I greatly appreciate your response. To an extent, yes I’ve heard this before, but I appreciate your detail. I just need to know that I’ve left no stone unturned, so to speak. The hardest thing I’ve ever done is to watch my child as he slowly kills himself. In a sense I guess I’m trying to prepare myself as I pray everyday that God can help him turn it all around. Thanks again.


(joe) #4

hi @Walke29 Melissa, if it is any consolation at all. I ignored and did the minimum possible with diabetes for 20 years, until I was sick and tired of being sick and tired. I put family and friends through very bad times. It wasn’t anything that anyone did or said that made me change, it was my own acceptance. 20 years worth of “killing myself” didn’t actually kill me.
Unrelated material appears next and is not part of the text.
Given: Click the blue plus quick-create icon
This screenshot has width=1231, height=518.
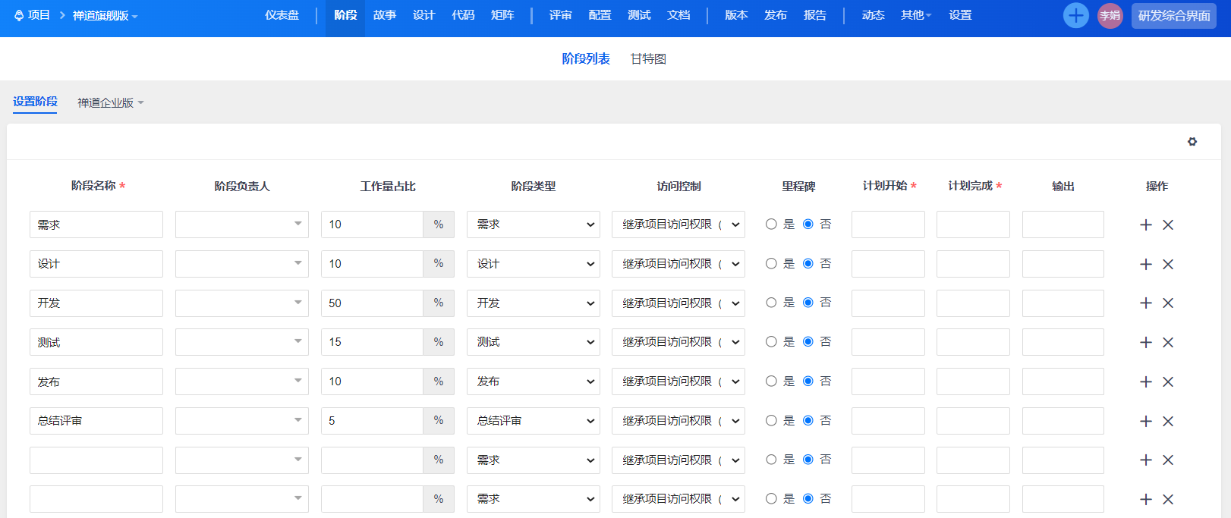Looking at the screenshot, I should click(1075, 15).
please take care of yourself and your self-esteem in these difficult times. Your son is an adult; you didn’t cause this, you can’t cure it, and you can’t control it in him.


(Melissa) #5

Than you so much for your response. I’m happy you were finally able to things around. It’s been very hard for me to step back and to stop making sure his dr appointments are made , making sure he doesn’t run out of insulin…etc. Not allowing him to live with me has been difficult because He has run out of places to live. Bouncing from one house to another and now no place to go when he leaves the hospital. We are trying to get a social worker involved before he leaves the hospital in hopes they can offer suggestions for living arrangements among other things. I will continue to keep health insurance on him so he can get his insulin & go to his doctor appointments. Past that I’ve realized I can’t keep going through the heart ache. I’m stepping back and he will now have to be responsible for his life. I pray his mind set changes and he will make the decision to care. Thank you for your story and insight, it means a lot.


(Dennis J. Dacey, PwD) #6

Hi Melissa @Walke29, I know you are going through a rough time with worries, but as two very aware and knowledgeable gentle men have said that the decision is with your son. As a parent and grandparent I’ve gone out of my way to “be there” and assist and 55 or so years ago I completely disregarded my diabetes until something happened and I snapped out of it. Yes, I always took an injection of crude insulin every morning just because I felt very crappy on the few days I missed, but I went several years without seeing a doctor and never had a blood sugar test - in those days BS testing was done only in hospital labs. Yes, the light went on in my head and for the last 50 years I cared!

As for your son not having a place to live, suggest that he could return to your home as long as he followed “the rules” - first failure on his part he gets thrown out. “The Rules”, your rules and the doctor’s orders PLUS he must read, study and learn.


(Melissa) #7

Thank you so much for your response. Sadly, that was the deal I made with my son the last two times he’s moved in with me. Also, the same deal his grandmother made with him when he moved in with her 2 weeks ago. He was there one week before she had to call an ambulance. Unfortunately he tells you what you want to hear to let him back in and then continues this destructive behavior. He has agreed to talk with a psychiatrist while he’s in the hospital, I hope speaking with a psychiatrist is something he will continue to do.